Administrator of Mahe
- In office 16 July 1954 – 31 October 1954
- Succeeded by: Jejurikkar

= I. K. Kumaran =

Indian Politician, Freedom Fighter

Irayi Kunnathidathil Kumaran Master (17 September 1903 – 27 July 1999), was a freedom fighter from Mahe or Mayyazhi, Union territory of India, who fought for liberation from France, in 1954. He also unsuccessfully fought for the unification of Mayyazhi with Kerala. He is known as "Mahe Gandhi". Kumaran was the first Administrator of Mahe after Indian independence.

==Biography==
Born in Kunnathodam, a fairly wealthy family in Mayyazhi, IK Kumaran's father Kunkan Janmi was a liquor shop owner. The mother sighed. After completing his studies at Basel Mission School and Calve Branch School in Mayyazhi, he passed the school final examination from Thalassery Basel Mission School. He then passed the Intermediate examination from Brennan College, Thalassery.

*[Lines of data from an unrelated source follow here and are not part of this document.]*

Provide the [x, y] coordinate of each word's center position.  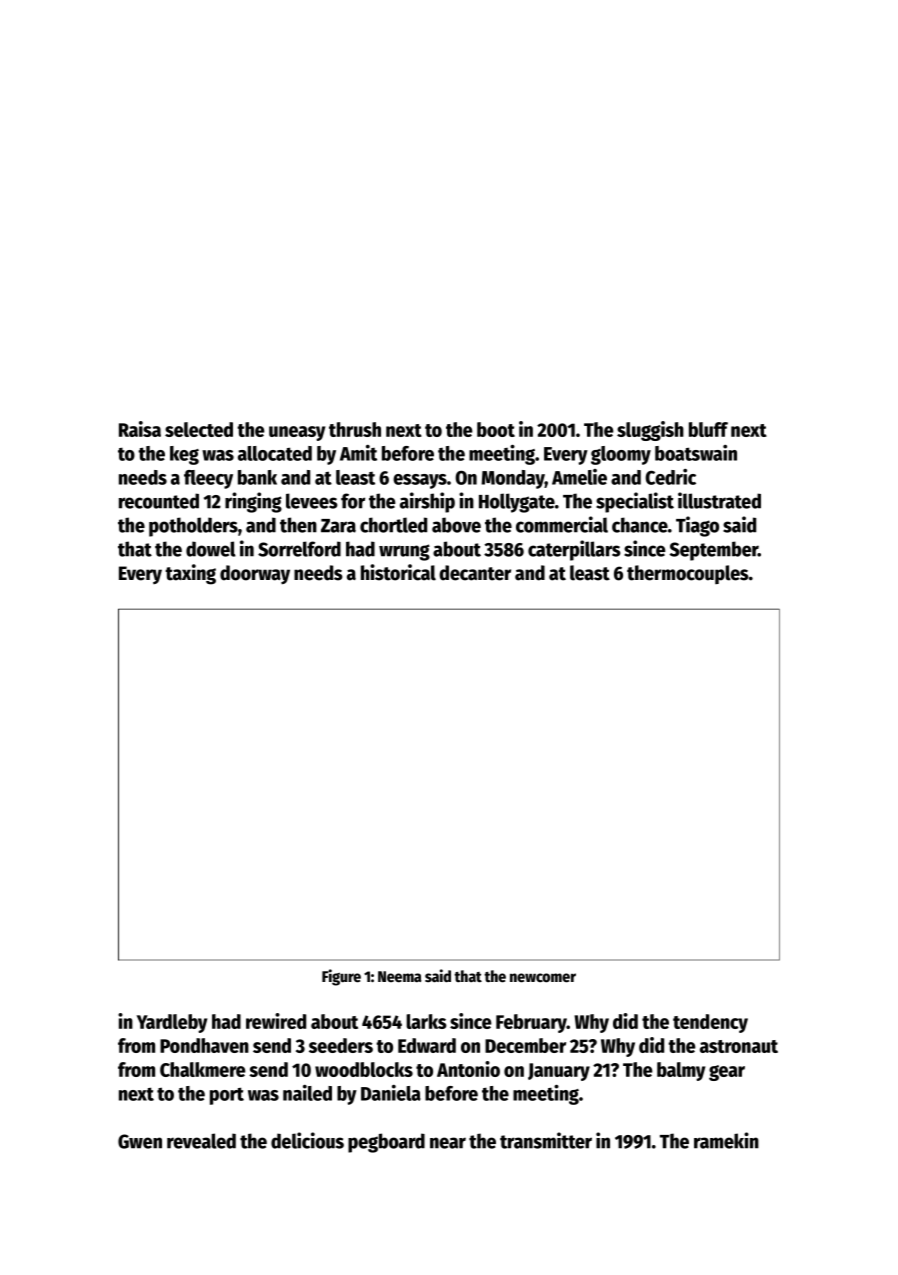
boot [496, 429]
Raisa [140, 429]
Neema [400, 977]
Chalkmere [203, 1069]
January [559, 1072]
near [448, 1143]
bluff [708, 429]
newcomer [543, 978]
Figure [341, 977]
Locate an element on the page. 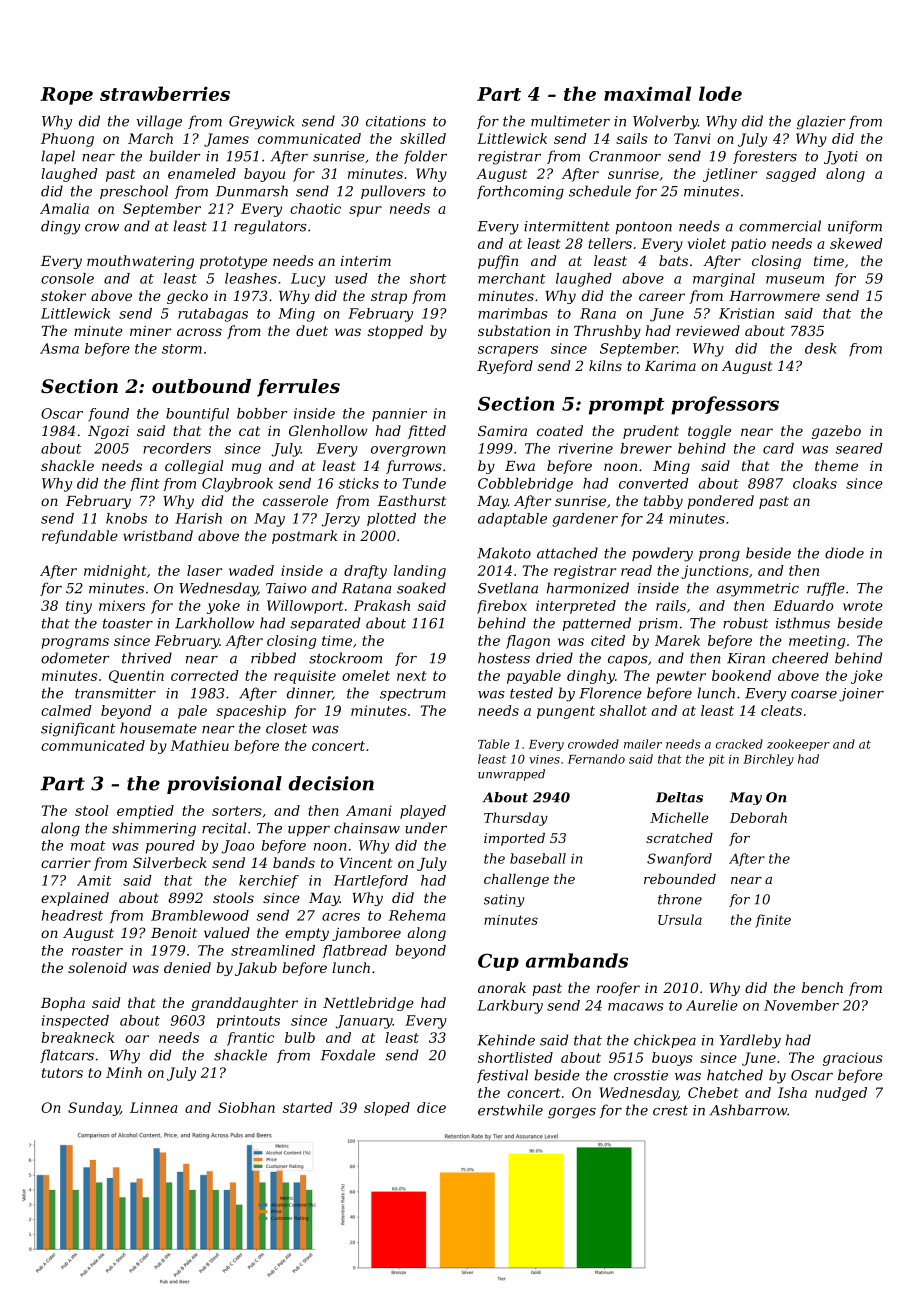 Image resolution: width=924 pixels, height=1308 pixels. wrote is located at coordinates (863, 606).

He passed the exam to become a sub-inspector in British India but was denied a job because he was a French citizen. From 1928 he worked as a teacher at Choodikotta Madrasa and Ottapilakool Mappila School. It was during this period that IK Kumaran became involved in politics at the instigation of Muchikal Padmanabhan. IK Kumaran Master entered the social and political arena through the Youth League movement. He resigned in 1940 to become more active in politics. He later became the President of the Congress Committee in Vadakara. He actively campaigned for the reorganization of the Congress in Kottayam Taluk. He also served as the President of the Youth League for some time. Kumaran Master has made his mark not only in politics but also in various social activities such as untouchability, mixed eating, bhudanam, Harijan upliftment, khadi propaganda and prohibition of liquor.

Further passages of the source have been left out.